Perhaps H. Allen Smith’s last-recourse remedy is the best. “The only known cure for a hangover,” said Smith, “is to lie face down in a snow drift.”

Unfortunately, there are few real snow drifts in the Guadalajara area, though there are a couple of folks who will see snow-drifts, reindeer, several dozen angels and the inside of witches’ wings before January gets much further along.

Newted and Hammered

Without a live snow drift to bury oneself in, what to do when one has inadvertently become banjaxed, besotted, bibiluos, blotto and brained; canned caroused, corked, crashed and creased; dented, drenched and drunk, electrocuted, elephantized and elevated; foxed, flushed and fuddled; gassed, glassy-eyed and giggly; hammered, hit and half-seas-over; jugged and juiced; legless and lit-up; mangled, maudlin, merry, mesmerized and miffy; newted and obfusticated; pickled, pie-eyed and primed; rolling and reeling; sauced, scuppered, shattered, shebeened, shot, skewered, slaughtered, sloshed, sozzled, squiffy and swoozed; tanked up, three-sheets-to-the-wind, tippy and tiddly; under the influence, weaving, weltered and wrinkeled?

High octane chiles

Of course, many of our Mexican friends recommend burning off the residual alcohol with high octane chiles wrapped in chopped onion and chased with a few fingers of 90-peso tequila. An old-time campo cure is to lie down and have a friend pour some booze into your bellybutton. It’s supposed to go right to the core of your sickness, say shade-tree curanderos. A Tapatio friend has an elaborate cure consisting of levadura de cerveza chased with a huge helping of menudo and a cup of milk. A habitue of a two-table, cement-bar cantina I visit suggests both pouring beautiful soup into your belly-button and eating cow bellies, but I’ve never been sure about the sequence.
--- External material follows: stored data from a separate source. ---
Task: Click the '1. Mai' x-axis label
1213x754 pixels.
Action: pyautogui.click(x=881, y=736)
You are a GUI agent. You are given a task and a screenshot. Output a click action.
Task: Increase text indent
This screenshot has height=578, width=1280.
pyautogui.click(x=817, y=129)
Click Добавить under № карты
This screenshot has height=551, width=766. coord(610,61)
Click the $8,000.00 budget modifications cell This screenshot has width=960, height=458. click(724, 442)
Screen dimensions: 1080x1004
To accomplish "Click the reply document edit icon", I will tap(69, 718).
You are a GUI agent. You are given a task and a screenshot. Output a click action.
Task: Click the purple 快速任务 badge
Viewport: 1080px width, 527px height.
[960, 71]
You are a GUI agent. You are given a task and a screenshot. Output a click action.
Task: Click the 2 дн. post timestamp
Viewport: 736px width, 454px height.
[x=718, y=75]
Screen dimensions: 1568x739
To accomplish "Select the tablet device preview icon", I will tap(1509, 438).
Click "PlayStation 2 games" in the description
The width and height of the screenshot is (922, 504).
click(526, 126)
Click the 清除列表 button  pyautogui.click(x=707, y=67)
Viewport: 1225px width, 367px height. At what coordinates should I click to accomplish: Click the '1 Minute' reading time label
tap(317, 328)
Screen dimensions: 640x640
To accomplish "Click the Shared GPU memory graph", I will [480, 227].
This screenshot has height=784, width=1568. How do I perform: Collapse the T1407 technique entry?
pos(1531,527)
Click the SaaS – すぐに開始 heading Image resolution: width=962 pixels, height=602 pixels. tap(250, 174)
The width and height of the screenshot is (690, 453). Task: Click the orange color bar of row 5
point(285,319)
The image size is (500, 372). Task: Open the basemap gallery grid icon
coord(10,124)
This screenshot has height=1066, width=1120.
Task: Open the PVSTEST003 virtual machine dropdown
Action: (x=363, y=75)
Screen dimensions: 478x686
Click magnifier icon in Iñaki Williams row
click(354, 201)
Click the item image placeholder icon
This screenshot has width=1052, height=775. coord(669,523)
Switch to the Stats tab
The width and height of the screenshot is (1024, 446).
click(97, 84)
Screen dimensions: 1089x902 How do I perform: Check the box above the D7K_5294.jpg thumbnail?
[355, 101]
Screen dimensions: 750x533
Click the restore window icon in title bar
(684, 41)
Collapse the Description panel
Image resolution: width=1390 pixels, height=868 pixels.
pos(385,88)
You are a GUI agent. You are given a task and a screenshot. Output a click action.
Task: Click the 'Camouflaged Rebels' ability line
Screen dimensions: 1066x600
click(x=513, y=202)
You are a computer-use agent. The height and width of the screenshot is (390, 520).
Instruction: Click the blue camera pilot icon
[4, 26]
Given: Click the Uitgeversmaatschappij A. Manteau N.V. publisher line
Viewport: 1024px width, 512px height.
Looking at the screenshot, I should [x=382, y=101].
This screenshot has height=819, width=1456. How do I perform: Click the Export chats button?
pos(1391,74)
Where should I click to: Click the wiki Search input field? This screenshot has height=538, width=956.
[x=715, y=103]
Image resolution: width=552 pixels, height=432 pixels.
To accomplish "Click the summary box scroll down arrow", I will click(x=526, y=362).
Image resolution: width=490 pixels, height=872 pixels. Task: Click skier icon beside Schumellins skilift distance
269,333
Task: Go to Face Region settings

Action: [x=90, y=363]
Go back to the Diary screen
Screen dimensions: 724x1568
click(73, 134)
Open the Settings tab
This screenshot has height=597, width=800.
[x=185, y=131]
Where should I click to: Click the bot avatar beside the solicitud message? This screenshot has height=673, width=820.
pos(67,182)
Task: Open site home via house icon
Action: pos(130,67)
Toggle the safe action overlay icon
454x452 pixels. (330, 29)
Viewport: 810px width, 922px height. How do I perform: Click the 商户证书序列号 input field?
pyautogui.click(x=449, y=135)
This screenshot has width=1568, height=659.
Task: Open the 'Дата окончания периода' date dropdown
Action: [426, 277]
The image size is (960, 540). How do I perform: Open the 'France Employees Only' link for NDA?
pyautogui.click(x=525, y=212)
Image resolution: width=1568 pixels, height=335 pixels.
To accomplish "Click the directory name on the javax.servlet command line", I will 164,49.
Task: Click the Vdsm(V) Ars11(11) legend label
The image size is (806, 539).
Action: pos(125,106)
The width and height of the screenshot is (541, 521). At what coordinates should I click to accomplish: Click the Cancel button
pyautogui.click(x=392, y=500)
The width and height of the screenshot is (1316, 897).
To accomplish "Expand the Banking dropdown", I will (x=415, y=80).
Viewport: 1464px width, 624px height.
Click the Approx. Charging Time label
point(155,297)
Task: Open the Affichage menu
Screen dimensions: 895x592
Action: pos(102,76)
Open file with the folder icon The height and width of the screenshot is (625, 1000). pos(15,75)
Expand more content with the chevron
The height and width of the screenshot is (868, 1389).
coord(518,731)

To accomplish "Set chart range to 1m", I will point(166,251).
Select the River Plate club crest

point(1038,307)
Another friend rouses himself the morning after, no matter how green his complexion, and hies his worn bod to an outdoor food stand to swallow down raw eggs and beer. Another pulls himself to the same dusty road stand to order huevos rancheros smothered in all the chile sauce he can get his spoon  into .... if the dueña of the puesto feels he can be trusted with something as complicated as a spoon.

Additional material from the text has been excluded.